- Aim of the exercise: From the line that holds "Given: Expand Prepare" down to the last line of the listing below, transcribe exactly and only those lines. Leave pictures out.

##### Excerpted records

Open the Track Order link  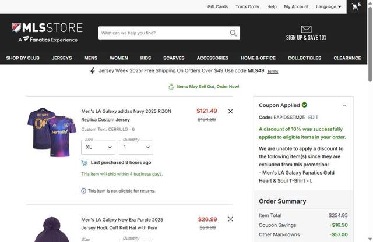pyautogui.click(x=247, y=7)
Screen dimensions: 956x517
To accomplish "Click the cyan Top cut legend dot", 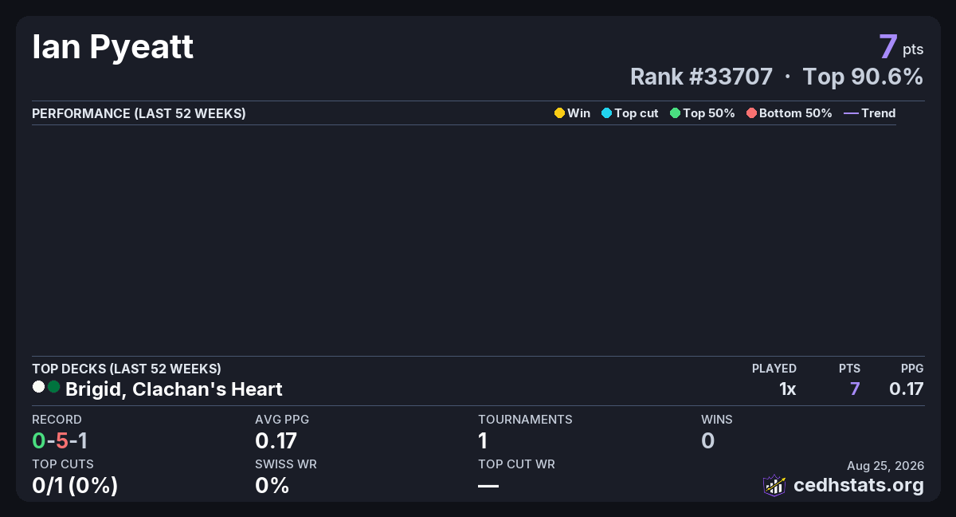I will pyautogui.click(x=606, y=113).
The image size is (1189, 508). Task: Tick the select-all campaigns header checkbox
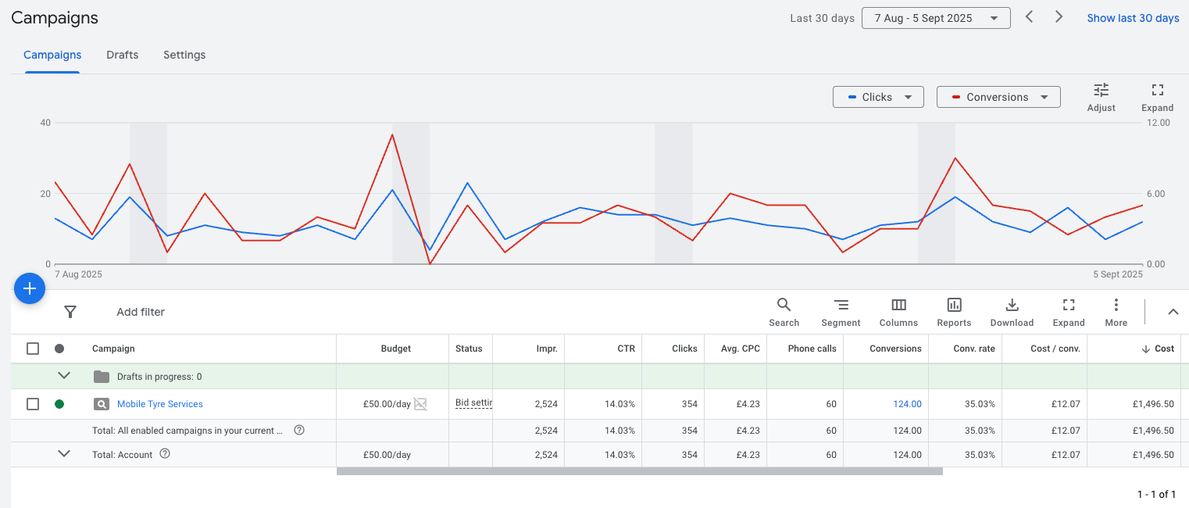pos(33,349)
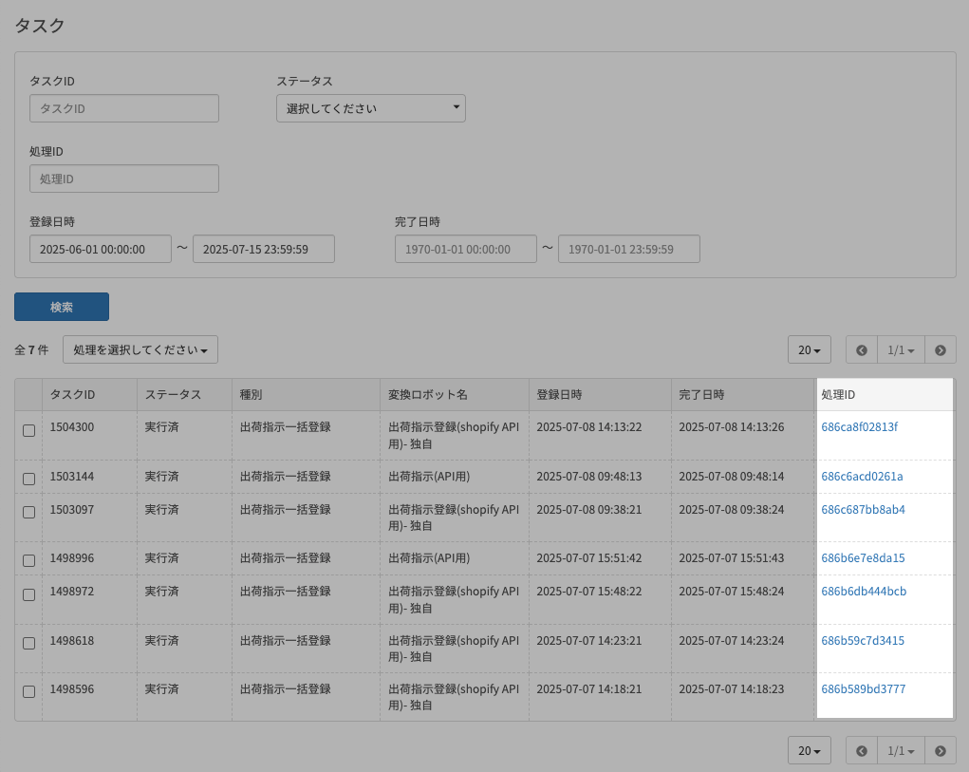Click the next page arrow above table

pyautogui.click(x=940, y=349)
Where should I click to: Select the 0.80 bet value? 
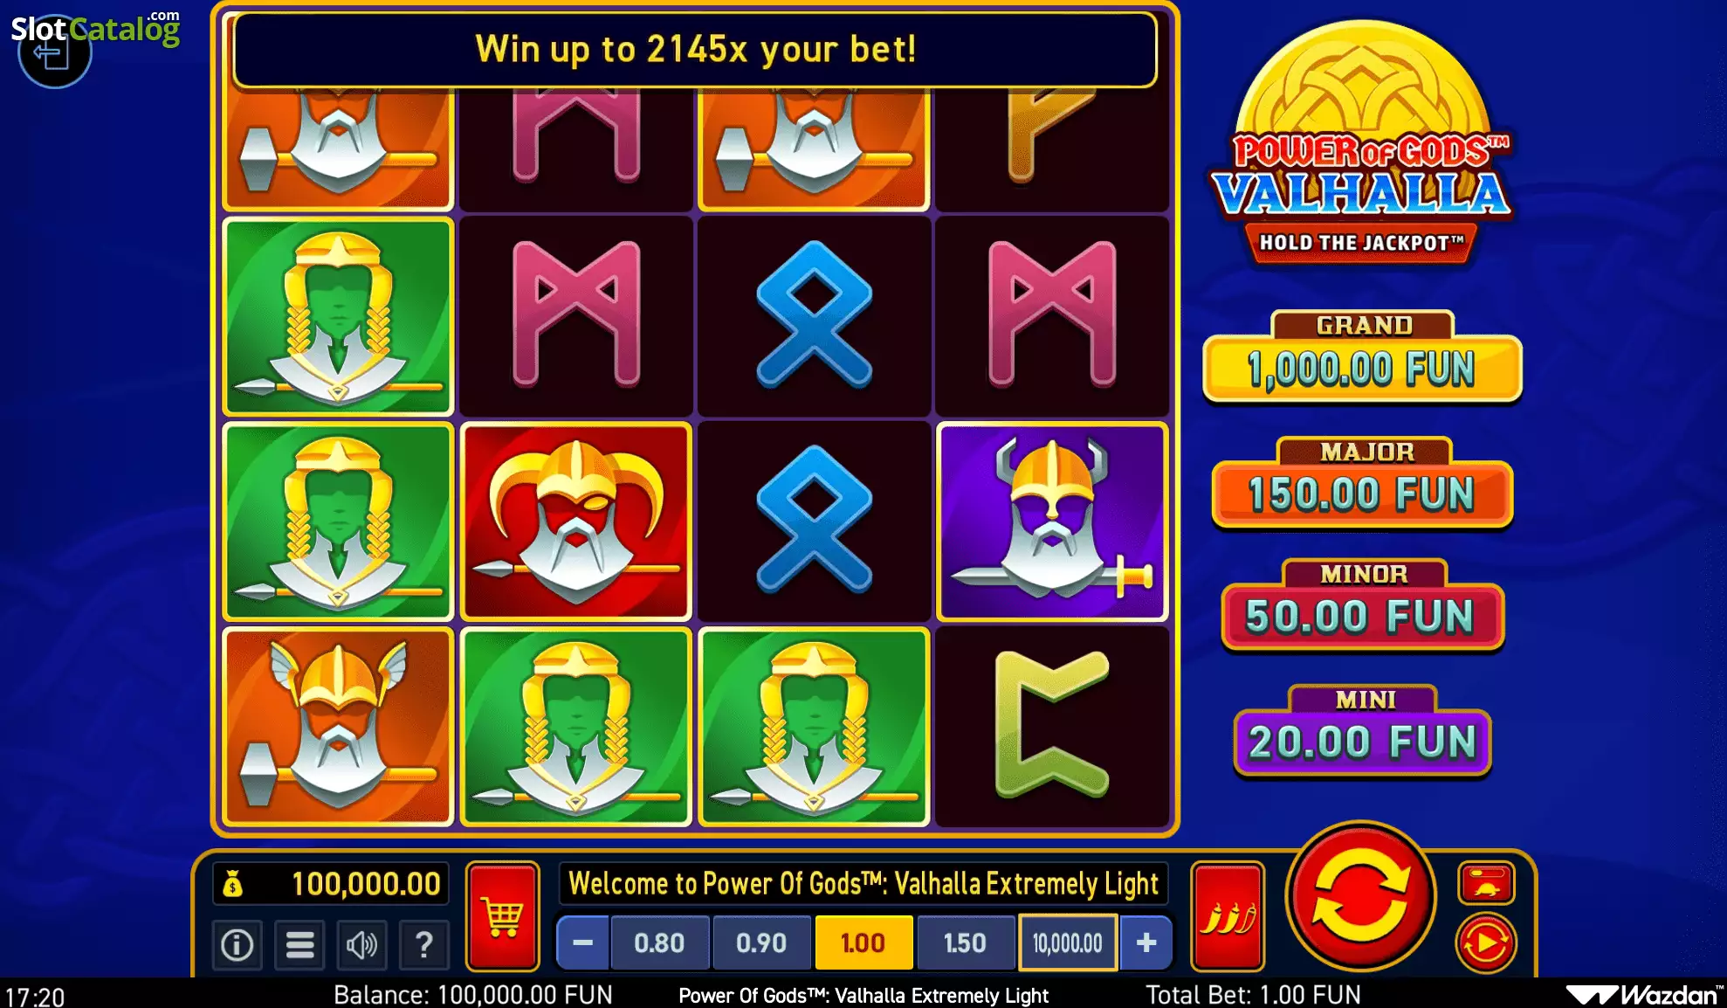pyautogui.click(x=659, y=942)
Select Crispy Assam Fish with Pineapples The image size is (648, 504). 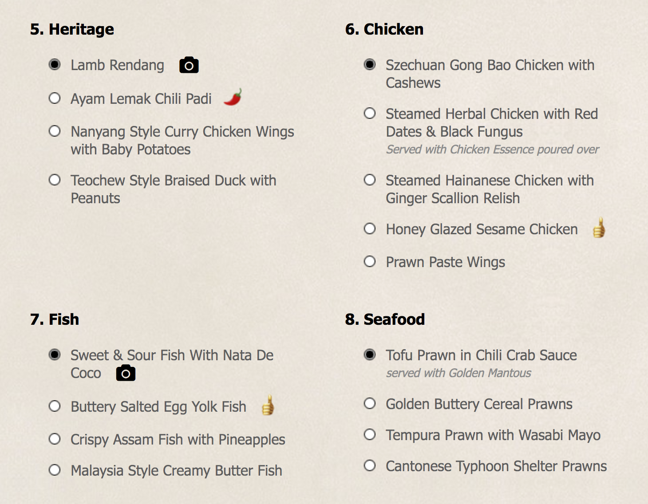pos(55,439)
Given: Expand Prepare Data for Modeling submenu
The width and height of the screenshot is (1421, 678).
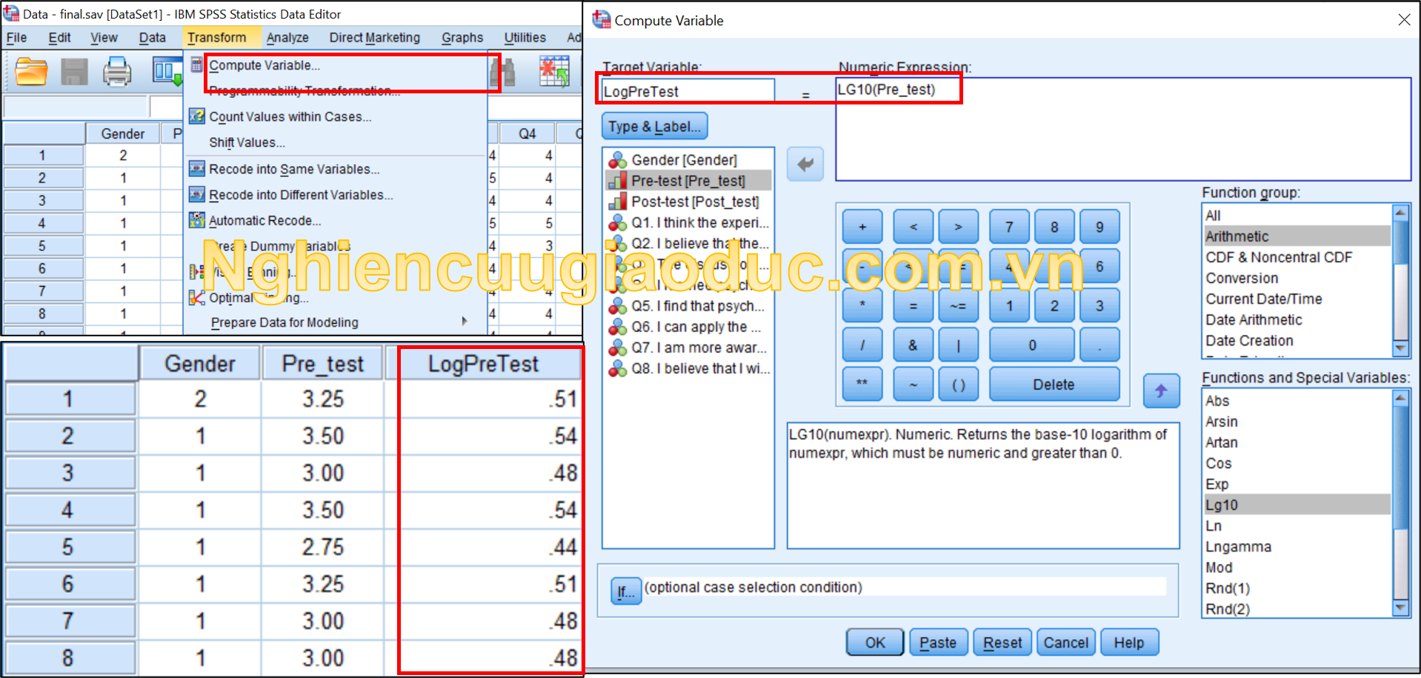Looking at the screenshot, I should pyautogui.click(x=284, y=322).
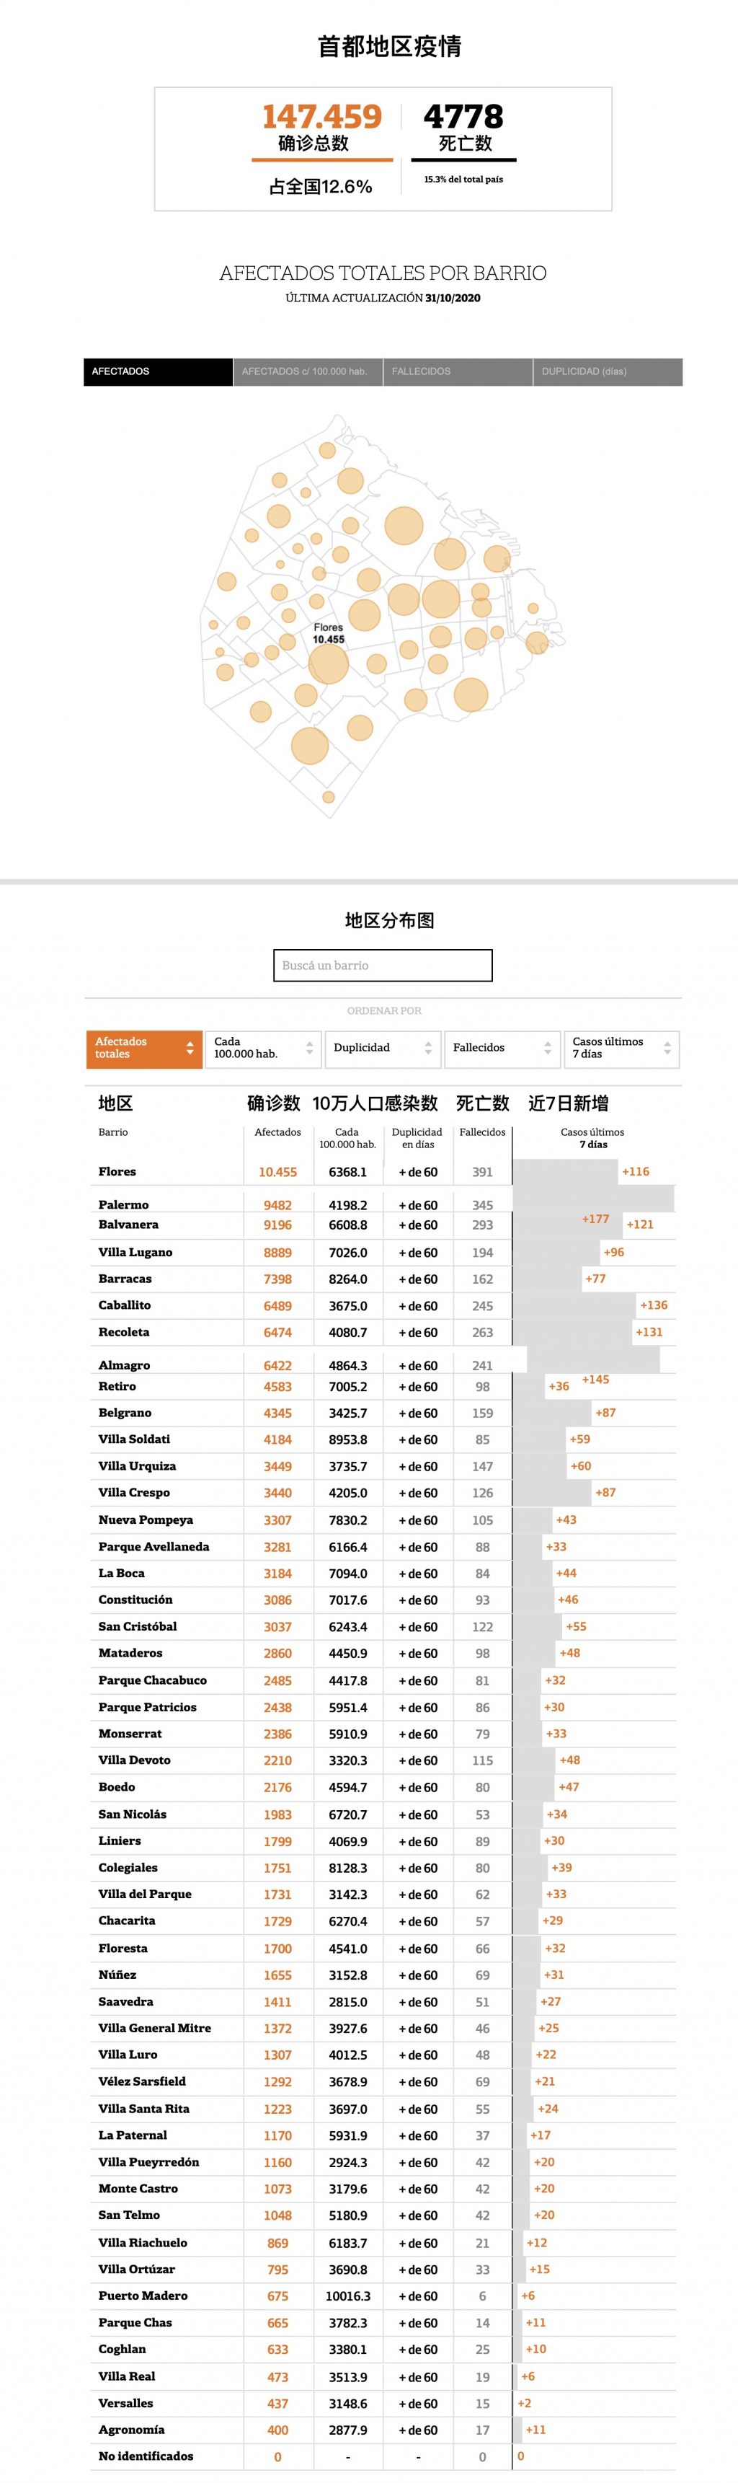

##########

- Exercise result:
Given: Expand Prepare Data for Modeling submenu
The width and height of the screenshot is (1421, 678).
Looking at the screenshot, I should pyautogui.click(x=284, y=322).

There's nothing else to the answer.